To bolster its conclusion, the Bledsoe court also drew an analogy to the D'Oench, Duhme doctrine, codified at title 12, section 1823(e), of the United States Code, which prevents a party from asserting undisclosed side agreements as a defense against FDIC unless the agreement is in writing, is made contemporaneously with the loan, is approved by the depository institution's board of directors or loan committee, and is recorded in the depository institution's official record. 12 U.S.C.A. § 1823(e) (West Supp. 1996). Section 1823(e), like section 1821(d)(14), expressly applies only to FDIC. However, courts have routinely extended the protections of section 1823(e) to assignees of FDIC. Bledsoe, 989 F.2d at 810; Federal Deposit Insurance Corp. v. Newhart, 892 F.2d 47 (8th Cir. 1989). Citing to another Fifth Circuit case, Porras v. Petroplex Savings Association, 903 F.2d 379, 380-81 (5th Cir. 1990), the Bledsoe court explained the policy rationale underlying the extension of D'Oench, Duhme protections to private assignees of FDIC as follows:
"'If appellants could successfully assert, as part of an affirmative claim or as a defense, an oral side agreement that tends to diminish the value of an otherwise facially valid instrument acquired by [the assignee], purchasers would be discouraged from acquiring assets from the FSLIC in the future, and the FSLIC would find it more difficult to protect the assets of failed institutions.'" Bledsoe, 989 F.2d at 810-11, quoting Porras, 903 F.2d at 380-81.
The court found that the policy justifying extension of the D'Oench, Duhme doctrine to assignees of FDIC also compelled giving FDIC assignees the benefit of the six-year limitation period in section 1821(d)(14). The court noted that this conclusion is consistent with the common law of assignments and furthers the congressional policy of protecting a failed institution's assets. Bledsoe, 989 F.2d at 811.
Defendants maintain that section 1821(d)(14) applies only to Resolution and that the limitations provision is a right "personal" to Resolution and consequently is nontransferable to assignees. To support their contention, defendants rely heavily upon WAMCO, III, Ltd. v. First Piedmont Mortgage Corp., 856 F. Supp. 1076 (E.D. Va. 1994). In WAMCO, the court held that the six-year statute of limitations provision of the Act conferred a right personal to Resolution as receiver and, as such, was not transferable to assignees of Resolution. The WAMCO court reasoned that the plain language of the statute defined as personal to Resolution the limitations period and that the limitations period was only applicable to Resolution in its status as receiver. WAMCO, 856 F. Supp. at 1086. To bolster its reading of the limitations statute, the court relied on "the fundamental circumscribingprinciple" of the common law of assignments that "'an assignment ordinarily carries with it all rights, remedies and benefits which are incidental to the thing assigned, except those which are personal to the assignor and for his benefit only.'" (Emphasis added by WAMCO court.) WAMCO, 856 F. Supp. at 1086, quoting 6A C.J.S. Assignments § 76 (1975). The court opined that this fundamental circumscribing principle "would apply with even greater force where the limitation is imposed by statute and where, as here, the statute makes clear that the incidental right, remedy or benefit is in fact personal in nature and for the benefit of the assignor when acting in a certain capacity." WAMCO, 856 F. Supp. at 1086.

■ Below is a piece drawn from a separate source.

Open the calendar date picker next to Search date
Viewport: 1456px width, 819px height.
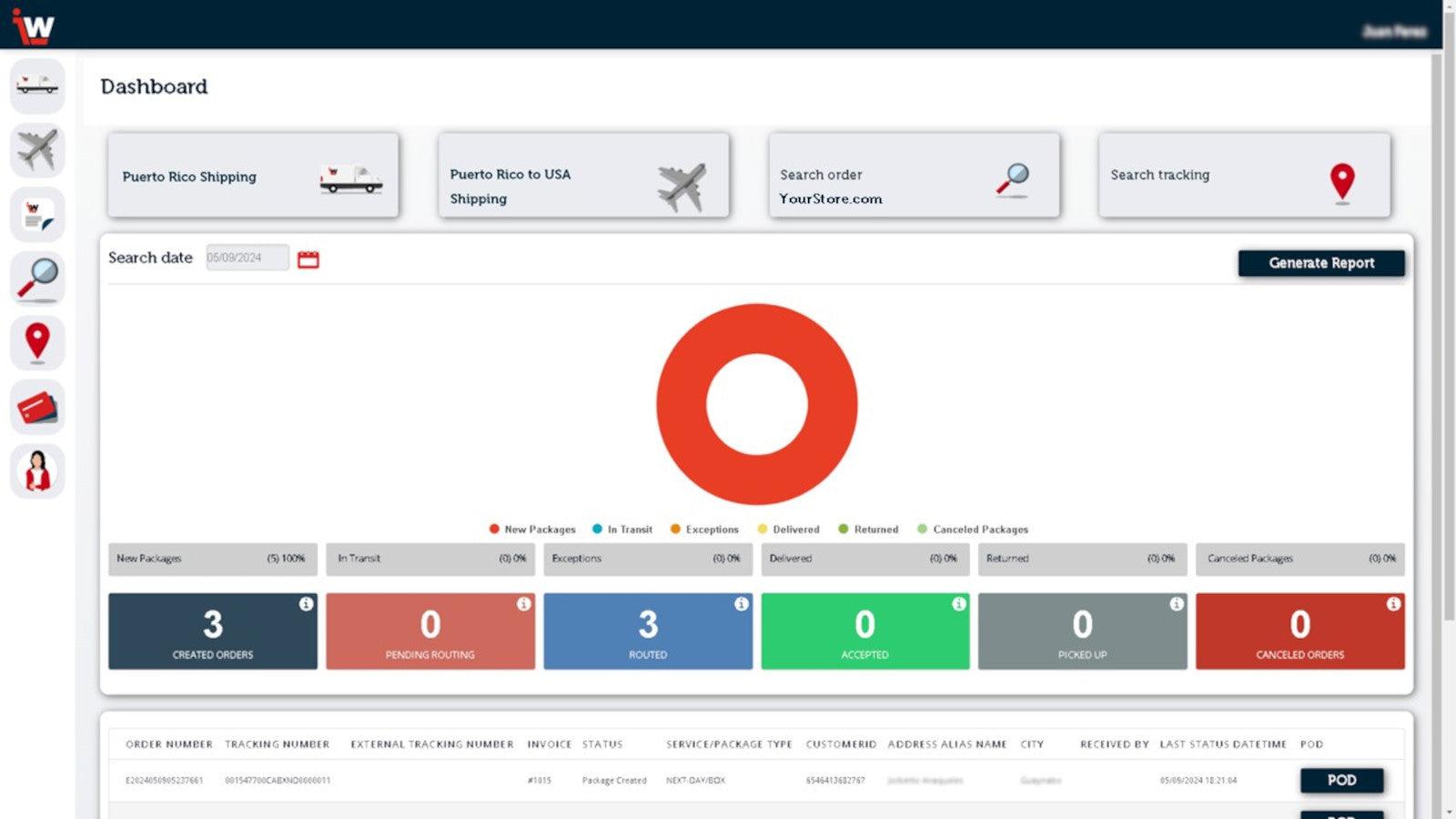pyautogui.click(x=308, y=258)
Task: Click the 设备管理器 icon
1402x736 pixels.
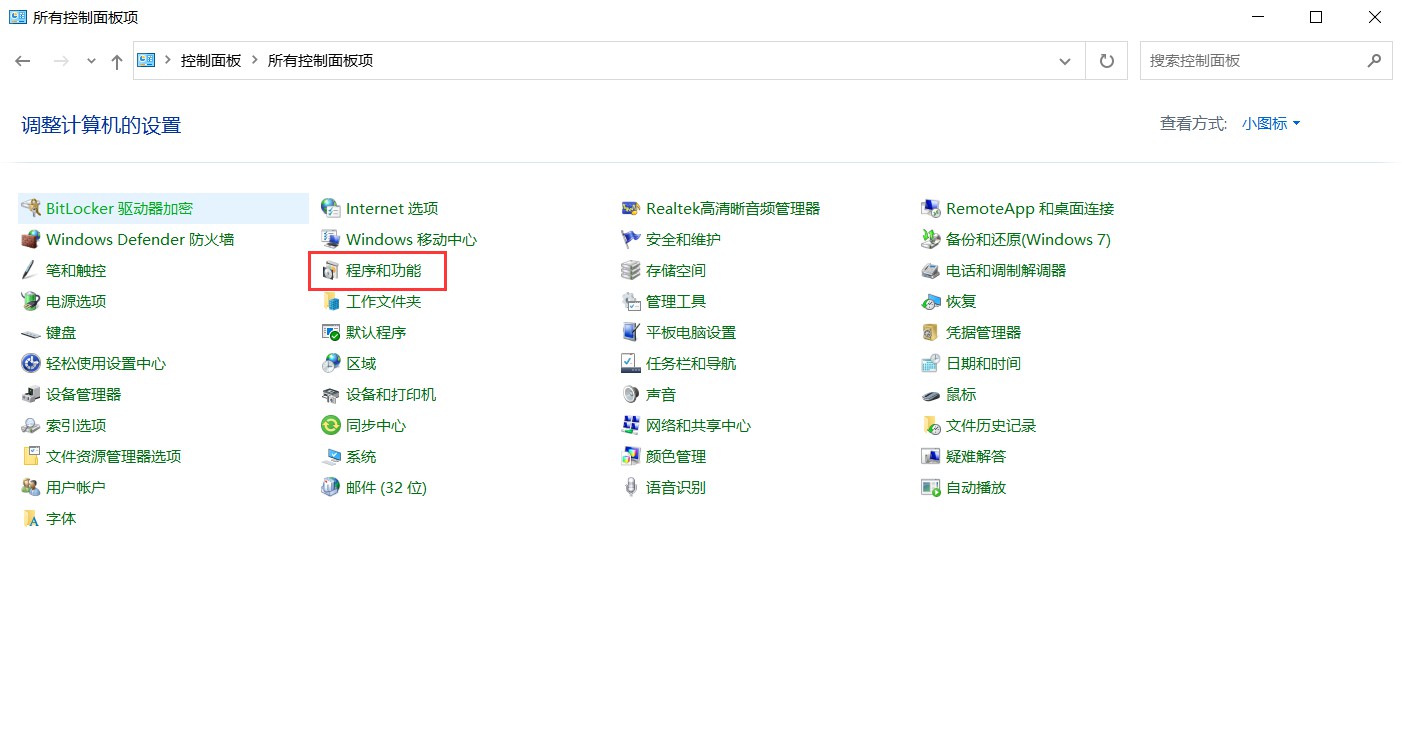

Upon considering the well-reasoned views of the Federal courts addressing this issue and upon reviewing the authorities cited by each, we decline defendants' urging that we adopt the decision in WAMCO. We believe our position, that the Federal limitations period extends to assignees of Resolution, accords with the clear legislative purposes of the Act as set forth in the statute's opening provision. These purposes include putting "the Federal deposit insurance funds on sound financial footing" and providing "funds from public and private sources to deal expeditiously with failed depository institutions." Pub. L. No. 101-73, § 102, 103 Stat. 183, 187. Extending the longer Federal statute of limitations to purchasers of defaulted assets enhances the marketability of these assets by permitting purchasers a longer period of time to bring suit for recovery of amounts due on nonperforming notes. Bledsoe, 989 F.2d at 811. Application of the shorter State limitations period would lessen the value of these assets to private purchasers, thereby diminishing the market for assets of failed institutions. Bledsoe, 989 F.2d at 811. A diminished market would require that Resolution retain and prosecute all claims expired under the State limitations period since these claims would be time-barred if pursued by a private purchaser. Such a situation would be contrary to the purposes of the Act. Permitting assignees of Resolution to avail themselves of the Federal limitations period promotes the expeditious transfer of defaulted assets and allows Resolution's assignees to utilize their resources to seek recovery on defaulted notes, freeing Resolution of this duty and ultimately sparing taxpayers the cost of prosecuting these notes. Failure to extend the limitations period to Resolution's assignees would be inconsistent with the legislative purpose of the Act.
Turning to the facts of the case before us, defendants executed a promissory note for $72,200 with Certified Savings on June 29, 1984, for the purchase of real estate located in Cibolo, Texas. On September 14, 1989, Certified Savings sent a letter to defendantsinforming defendants that they were in default under the terms of the agreement. On July 19, 1991, Certified Savings was declared insolvent, and Resolution was appointed its receiver. As receiver of Certified Savings, Resolution gained possession of the note. Resolution received the benefit of the six-year limitations period under section 1821(d)(14) on June 19, 1991, when it was appointed receiver of Certified Savings. At this point, the statute of limitations began to run.
Resolution conducted an auction of nonperforming loans, which included the note in question. Plaintiff purchased the note on June 11, 1992, and pursuant to the agreement, Resolution assigned its interest and rights in the note to plaintiff. Upon assignment of the note to plaintiff on June 11, 1992, plaintiff stepped into the shoes of its assignor, Resolution, thereby becoming subject to the same limitations period which would expire on July 19, 1997. As assignee, plaintiff obtained Resolution's claim to the deficiency balance of $34,884.57 due on the note, in addition to the right to assert that claim. Because Resolution could have filed suit to recover the deficiency balance due on the note until July 19, 1997, plaintiff, as assignee, retained the right to assert its claim against defendants for the same period of time. Plaintiff filed its complaint against defendants seeking recovery of the deficiency balance on December 6, 1994. Plaintiff's complaint was filed well before expiration of the six-year limitations period and hence was timely. In light of our conclusion that the Federal limitations period is applicable to assignees of Resolution, we find that the trial court erred in dismissing plaintiff's complaint as time-barred pursuant to the Texas four-year limitations period.
Because we conclude that the six-year Federal statute of limitations is applicable to assignees of Resolution, we need not address the State limitations issue.
For the foregoing reasons, the judgment of the circuit court of Madison County is reversed, and the cause is remanded for further proceedings.
Reversed and remanded.
HOPKINS, P.J., and WELCH, J., concur.